*Goal of the exercise*:
Could you write out exactly, and only, the lines from the one containing "[Sangle anatomique LAMI" through the last line of the data, leaving out all pictures?

*** Record set ***

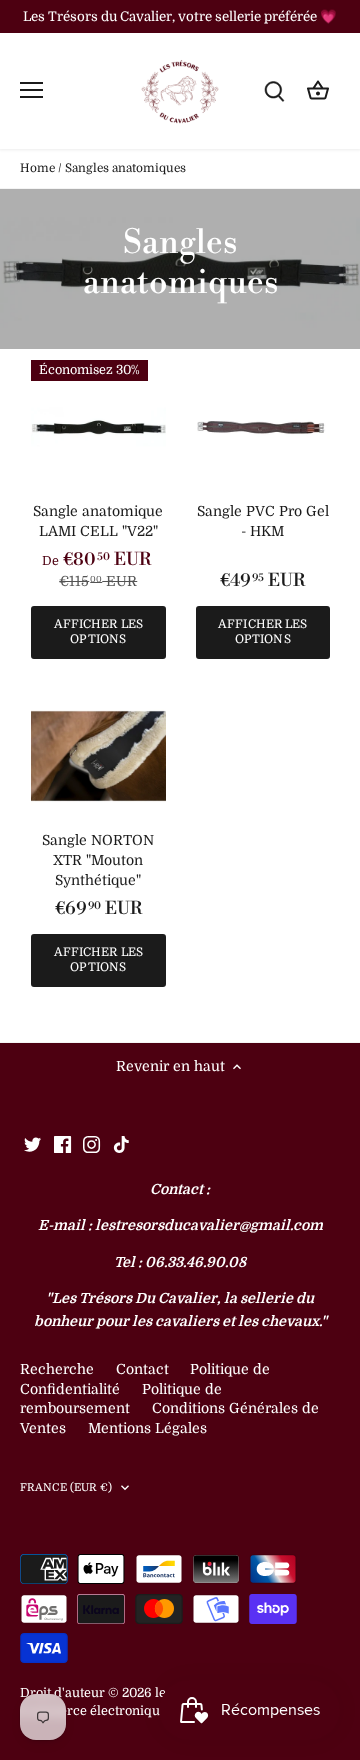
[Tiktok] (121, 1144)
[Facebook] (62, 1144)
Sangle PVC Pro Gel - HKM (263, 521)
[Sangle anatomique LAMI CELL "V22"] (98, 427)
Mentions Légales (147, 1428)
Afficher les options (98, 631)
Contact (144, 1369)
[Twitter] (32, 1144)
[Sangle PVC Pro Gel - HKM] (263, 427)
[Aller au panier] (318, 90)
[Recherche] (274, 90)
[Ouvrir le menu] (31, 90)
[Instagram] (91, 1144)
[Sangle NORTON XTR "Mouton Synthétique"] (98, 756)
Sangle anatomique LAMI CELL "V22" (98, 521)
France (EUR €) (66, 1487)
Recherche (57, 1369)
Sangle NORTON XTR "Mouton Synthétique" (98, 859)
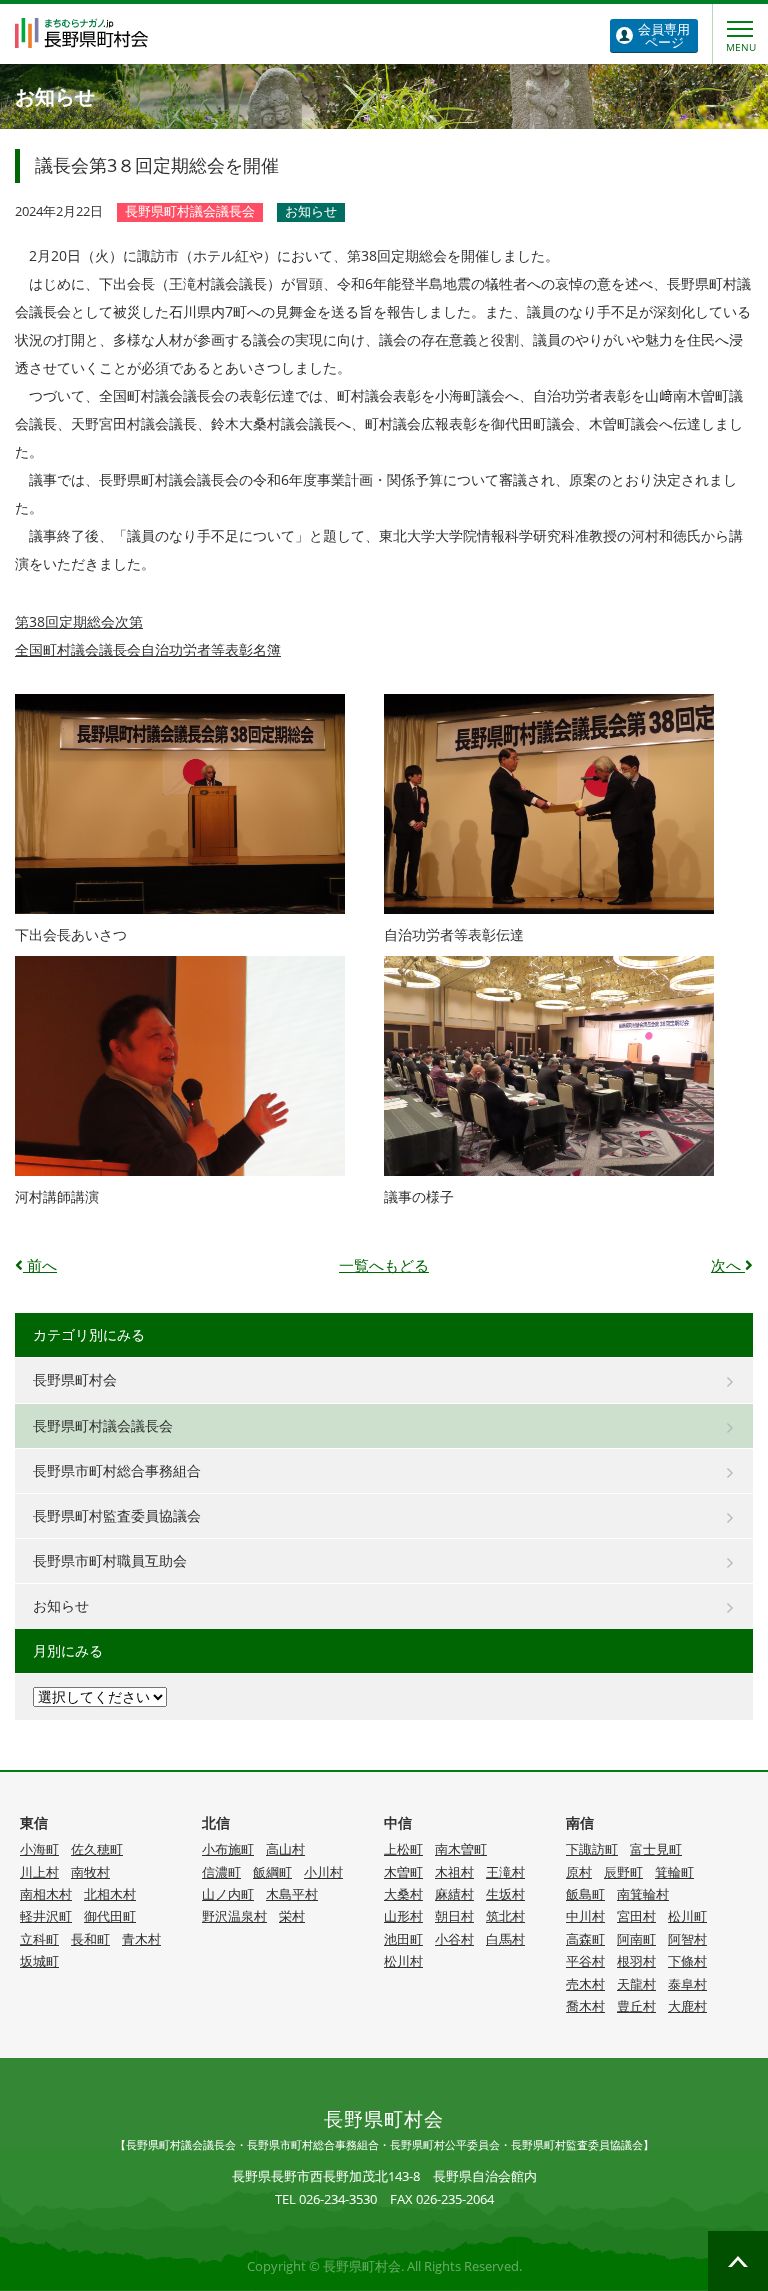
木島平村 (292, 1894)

*** End of Record set ***

*The answer*:
[Sangle anatomique LAMI CELL "V22"] (98, 427)
Mentions Légales (147, 1428)
Afficher les options (98, 631)
Contact (144, 1369)
[Twitter] (32, 1144)
[Sangle PVC Pro Gel - HKM] (263, 427)
[Aller au panier] (318, 90)
[Recherche] (274, 90)
[Ouvrir le menu] (31, 90)
[Instagram] (91, 1144)
[Sangle NORTON XTR "Mouton Synthétique"] (98, 756)
Sangle anatomique LAMI CELL "V22" (98, 521)
France (EUR €) (66, 1487)
Recherche (57, 1369)
Sangle NORTON XTR "Mouton Synthétique" (98, 859)
木島平村 (292, 1894)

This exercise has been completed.